Your instructions = Copy out each line of the listing below that contains the word "will".

Information provided =

────

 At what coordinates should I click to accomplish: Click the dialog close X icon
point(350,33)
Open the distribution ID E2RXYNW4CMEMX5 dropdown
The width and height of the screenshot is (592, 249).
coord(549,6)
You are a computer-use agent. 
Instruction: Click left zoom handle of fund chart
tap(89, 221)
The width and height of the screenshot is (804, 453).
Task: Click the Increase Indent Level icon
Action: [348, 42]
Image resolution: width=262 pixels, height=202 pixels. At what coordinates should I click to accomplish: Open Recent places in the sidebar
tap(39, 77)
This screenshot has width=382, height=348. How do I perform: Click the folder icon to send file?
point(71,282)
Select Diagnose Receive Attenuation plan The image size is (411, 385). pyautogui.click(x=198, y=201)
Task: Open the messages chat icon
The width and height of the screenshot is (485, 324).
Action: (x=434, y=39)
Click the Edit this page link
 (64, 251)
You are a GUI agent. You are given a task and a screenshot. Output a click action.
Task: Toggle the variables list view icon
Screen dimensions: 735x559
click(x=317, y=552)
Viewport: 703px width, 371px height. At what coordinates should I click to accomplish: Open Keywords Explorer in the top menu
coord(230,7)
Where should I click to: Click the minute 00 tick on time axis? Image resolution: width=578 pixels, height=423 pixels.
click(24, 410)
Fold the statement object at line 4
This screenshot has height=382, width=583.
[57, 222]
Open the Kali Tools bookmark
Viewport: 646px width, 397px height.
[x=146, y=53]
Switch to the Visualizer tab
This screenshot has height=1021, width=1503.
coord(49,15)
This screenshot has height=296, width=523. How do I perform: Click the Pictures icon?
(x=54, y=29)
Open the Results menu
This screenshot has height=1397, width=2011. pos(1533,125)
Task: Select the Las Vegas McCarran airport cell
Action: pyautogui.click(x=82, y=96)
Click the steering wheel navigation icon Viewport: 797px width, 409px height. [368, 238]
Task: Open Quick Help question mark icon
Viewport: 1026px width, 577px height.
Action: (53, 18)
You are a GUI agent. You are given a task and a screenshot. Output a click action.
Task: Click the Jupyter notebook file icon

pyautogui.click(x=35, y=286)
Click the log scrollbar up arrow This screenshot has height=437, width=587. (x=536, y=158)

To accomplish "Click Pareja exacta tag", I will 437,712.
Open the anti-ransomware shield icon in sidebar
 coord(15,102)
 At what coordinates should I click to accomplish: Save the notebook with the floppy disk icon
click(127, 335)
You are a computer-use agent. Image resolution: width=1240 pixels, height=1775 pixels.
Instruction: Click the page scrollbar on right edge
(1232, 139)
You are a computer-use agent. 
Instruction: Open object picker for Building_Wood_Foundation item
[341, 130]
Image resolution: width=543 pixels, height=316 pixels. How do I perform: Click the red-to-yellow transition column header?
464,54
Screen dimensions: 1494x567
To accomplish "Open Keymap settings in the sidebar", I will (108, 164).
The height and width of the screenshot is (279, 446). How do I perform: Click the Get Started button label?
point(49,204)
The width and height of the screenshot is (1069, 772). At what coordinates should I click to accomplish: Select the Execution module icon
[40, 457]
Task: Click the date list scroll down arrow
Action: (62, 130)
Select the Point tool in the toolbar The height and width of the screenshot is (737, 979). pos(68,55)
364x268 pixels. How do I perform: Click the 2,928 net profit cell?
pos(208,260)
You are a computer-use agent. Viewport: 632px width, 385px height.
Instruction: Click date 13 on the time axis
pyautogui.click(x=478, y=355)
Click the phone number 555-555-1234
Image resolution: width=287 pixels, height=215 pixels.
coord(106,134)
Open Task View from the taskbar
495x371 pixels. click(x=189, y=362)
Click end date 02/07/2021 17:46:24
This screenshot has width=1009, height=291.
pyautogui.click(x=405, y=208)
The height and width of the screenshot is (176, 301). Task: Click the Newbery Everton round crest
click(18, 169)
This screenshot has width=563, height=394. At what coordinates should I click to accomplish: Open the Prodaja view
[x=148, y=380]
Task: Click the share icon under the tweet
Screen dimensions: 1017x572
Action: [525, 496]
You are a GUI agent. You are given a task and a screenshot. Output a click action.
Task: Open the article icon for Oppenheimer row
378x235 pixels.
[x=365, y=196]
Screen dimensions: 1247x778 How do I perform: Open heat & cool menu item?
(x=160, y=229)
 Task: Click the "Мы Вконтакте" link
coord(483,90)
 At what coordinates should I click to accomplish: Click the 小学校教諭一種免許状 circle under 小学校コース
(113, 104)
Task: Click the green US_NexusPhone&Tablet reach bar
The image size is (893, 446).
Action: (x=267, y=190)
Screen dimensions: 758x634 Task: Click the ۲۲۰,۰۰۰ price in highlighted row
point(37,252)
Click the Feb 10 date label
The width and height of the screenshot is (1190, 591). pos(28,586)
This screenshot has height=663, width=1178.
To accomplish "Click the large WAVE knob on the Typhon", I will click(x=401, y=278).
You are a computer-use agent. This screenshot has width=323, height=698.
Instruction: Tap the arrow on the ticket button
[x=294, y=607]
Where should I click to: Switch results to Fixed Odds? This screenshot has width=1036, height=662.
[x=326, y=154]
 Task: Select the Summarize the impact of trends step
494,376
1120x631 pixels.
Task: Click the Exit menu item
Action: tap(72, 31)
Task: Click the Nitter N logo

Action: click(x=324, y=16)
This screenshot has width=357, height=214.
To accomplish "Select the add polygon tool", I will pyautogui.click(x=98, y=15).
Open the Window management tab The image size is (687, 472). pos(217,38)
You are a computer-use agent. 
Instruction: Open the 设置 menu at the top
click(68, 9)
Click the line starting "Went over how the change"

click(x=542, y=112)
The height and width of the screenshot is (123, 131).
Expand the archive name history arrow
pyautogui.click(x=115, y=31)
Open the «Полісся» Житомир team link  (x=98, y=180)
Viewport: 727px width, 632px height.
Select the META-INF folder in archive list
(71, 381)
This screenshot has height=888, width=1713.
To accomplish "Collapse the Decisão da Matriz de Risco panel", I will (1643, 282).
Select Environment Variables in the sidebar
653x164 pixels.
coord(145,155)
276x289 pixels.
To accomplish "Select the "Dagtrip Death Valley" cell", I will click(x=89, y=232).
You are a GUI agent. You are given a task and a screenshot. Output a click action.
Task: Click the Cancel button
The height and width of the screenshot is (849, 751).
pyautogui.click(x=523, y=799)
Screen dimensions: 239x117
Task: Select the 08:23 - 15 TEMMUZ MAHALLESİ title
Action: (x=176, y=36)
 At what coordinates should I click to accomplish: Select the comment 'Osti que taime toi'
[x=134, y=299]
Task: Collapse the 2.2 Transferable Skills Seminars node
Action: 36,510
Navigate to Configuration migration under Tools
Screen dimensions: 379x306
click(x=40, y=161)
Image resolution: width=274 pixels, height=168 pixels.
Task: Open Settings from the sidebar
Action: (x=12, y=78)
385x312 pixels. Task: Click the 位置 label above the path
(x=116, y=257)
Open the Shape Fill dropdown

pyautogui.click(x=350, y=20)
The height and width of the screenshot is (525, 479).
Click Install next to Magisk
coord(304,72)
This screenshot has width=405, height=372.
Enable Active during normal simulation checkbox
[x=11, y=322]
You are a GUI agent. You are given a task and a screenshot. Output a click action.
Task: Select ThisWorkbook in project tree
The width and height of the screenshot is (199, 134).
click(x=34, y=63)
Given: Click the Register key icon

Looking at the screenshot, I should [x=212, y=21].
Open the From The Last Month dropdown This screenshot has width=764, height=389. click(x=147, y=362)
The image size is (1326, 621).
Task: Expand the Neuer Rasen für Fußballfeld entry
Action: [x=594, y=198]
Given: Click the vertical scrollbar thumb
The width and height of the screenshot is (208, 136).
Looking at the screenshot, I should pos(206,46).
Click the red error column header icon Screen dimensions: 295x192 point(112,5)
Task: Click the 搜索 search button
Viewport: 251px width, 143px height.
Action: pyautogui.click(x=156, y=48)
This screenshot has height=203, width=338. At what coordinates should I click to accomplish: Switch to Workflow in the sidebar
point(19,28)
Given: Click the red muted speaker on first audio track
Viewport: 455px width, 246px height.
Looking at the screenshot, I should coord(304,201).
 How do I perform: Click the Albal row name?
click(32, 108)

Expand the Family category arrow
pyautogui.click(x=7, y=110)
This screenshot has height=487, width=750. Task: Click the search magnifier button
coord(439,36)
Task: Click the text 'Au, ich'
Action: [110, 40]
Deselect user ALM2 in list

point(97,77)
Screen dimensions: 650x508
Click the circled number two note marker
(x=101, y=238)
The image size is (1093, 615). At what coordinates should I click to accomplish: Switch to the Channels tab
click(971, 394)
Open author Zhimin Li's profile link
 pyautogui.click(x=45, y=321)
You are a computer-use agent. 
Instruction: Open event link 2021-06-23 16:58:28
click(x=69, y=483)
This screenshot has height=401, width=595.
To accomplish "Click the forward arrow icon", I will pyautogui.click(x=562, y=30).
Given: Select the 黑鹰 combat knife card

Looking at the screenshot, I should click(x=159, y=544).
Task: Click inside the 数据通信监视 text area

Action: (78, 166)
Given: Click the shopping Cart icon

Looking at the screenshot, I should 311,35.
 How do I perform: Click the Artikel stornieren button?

────

Response below =
To accomplish "Click Pareja exacta tag", I will 437,712.
To accomplish "Open Keymap settings in the sidebar", I will (108, 164).
To accomplish "Click the large WAVE knob on the Typhon", I will click(x=401, y=278).
To accomplish "Select the add polygon tool", I will pyautogui.click(x=98, y=15).
To accomplish "Collapse the Decisão da Matriz de Risco panel", I will (1643, 282).
To accomplish "Select the "Dagtrip Death Valley" cell", I will click(x=89, y=232).
To accomplish "Click the forward arrow icon", I will pyautogui.click(x=562, y=30).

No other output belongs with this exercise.